Source text:
- - - - - - -
# Tutorial for Chinese Sentiment analysis with hotel review data
## Dependencies

Python 3.5, numpy, pickle, keras, tensorflow, [jieba](https://github.com/fxsjy/jieba)

## Optional for plotting

pylab, scipy


In [3]:
from os import listdir
from os.path import isfile, join
import jieba
import codecs
from profitero_data_scientist.chinese_sentiment_analysis_master.langconv import *  # convert Traditional Chinese characters to Simplified Chinese characters
import pickle
import random

from keras.models import Sequential
from keras.layers.embeddings import Embedding
from keras.layers.recurrent import GRU
from keras.preprocessing.text import Tokenizer
from keras.layers.core import Dense
from keras.utils import to_categorical
from keras.preprocessing.sequence import pad_sequences
from keras.callbacks import TensorBoard


## Helper function to pickle and load stuff

In [4]:
def __pickleStuff(filename, stuff):
    save_stuff = open(filename, "wb")
    pickle.dump(stuff, save_stuff)
    save_stuff.close()
def __loadStuff(filename):
    saved_stuff = open(filename, "rb")
    stuff = pickle.load(saved_stuff)
    saved_stuff.close()
    return stuff


## Get lists of files, positive and negative files

In [5]:
dataBaseDirPos = "./profitero_data_scientist/chinese_sentiment_analysis_master/data/ChnSentiCorp_htl_ba_6000/pos/"
- - - - - - -
Instruction 1: Extract the passage of the sentiment analysis tutorial from "## Helper function" up to and including "saved_stuff.close()", word for word.
The records that follow have no connection to the tutorial above.

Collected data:
- - - - - - -
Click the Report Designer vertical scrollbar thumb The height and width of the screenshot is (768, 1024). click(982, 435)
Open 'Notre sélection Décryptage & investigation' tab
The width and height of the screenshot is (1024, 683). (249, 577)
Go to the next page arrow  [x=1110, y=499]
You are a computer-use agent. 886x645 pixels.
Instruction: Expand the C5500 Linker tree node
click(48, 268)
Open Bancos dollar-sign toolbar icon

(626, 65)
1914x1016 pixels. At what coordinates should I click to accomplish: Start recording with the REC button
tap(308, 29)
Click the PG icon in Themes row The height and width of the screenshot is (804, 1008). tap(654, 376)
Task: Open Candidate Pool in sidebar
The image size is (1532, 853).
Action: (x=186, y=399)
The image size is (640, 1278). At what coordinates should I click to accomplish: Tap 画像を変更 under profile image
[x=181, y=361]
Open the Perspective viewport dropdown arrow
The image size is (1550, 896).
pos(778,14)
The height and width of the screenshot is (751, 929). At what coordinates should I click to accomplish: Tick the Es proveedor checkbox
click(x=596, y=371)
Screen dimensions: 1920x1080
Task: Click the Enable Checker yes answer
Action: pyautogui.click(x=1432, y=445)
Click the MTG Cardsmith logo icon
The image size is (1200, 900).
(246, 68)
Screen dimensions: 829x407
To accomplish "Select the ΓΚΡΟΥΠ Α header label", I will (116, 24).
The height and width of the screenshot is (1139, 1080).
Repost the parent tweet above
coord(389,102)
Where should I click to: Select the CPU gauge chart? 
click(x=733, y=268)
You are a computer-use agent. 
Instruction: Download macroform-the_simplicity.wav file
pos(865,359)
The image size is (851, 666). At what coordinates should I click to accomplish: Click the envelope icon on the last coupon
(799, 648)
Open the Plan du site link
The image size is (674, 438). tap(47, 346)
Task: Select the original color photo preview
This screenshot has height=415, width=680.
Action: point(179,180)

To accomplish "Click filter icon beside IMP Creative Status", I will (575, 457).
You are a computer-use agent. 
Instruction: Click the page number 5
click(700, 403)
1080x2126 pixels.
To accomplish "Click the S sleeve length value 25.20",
- - - - - - -
Instruction 2: Copy the records unchanged, from their first line up to and including the line with "Go to the next".

Complete response 1:
## Helper function to pickle and load stuff

In [4]:
def __pickleStuff(filename, stuff):
    save_stuff = open(filename, "wb")
    pickle.dump(stuff, save_stuff)
    save_stuff.close()
def __loadStuff(filename):
    saved_stuff = open(filename, "rb")
    stuff = pickle.load(saved_stuff)
    saved_stuff.close()

Complete response 2:
Click the Report Designer vertical scrollbar thumb The height and width of the screenshot is (768, 1024). click(982, 435)
Open 'Notre sélection Décryptage & investigation' tab
The width and height of the screenshot is (1024, 683). (249, 577)
Go to the next page arrow  [x=1110, y=499]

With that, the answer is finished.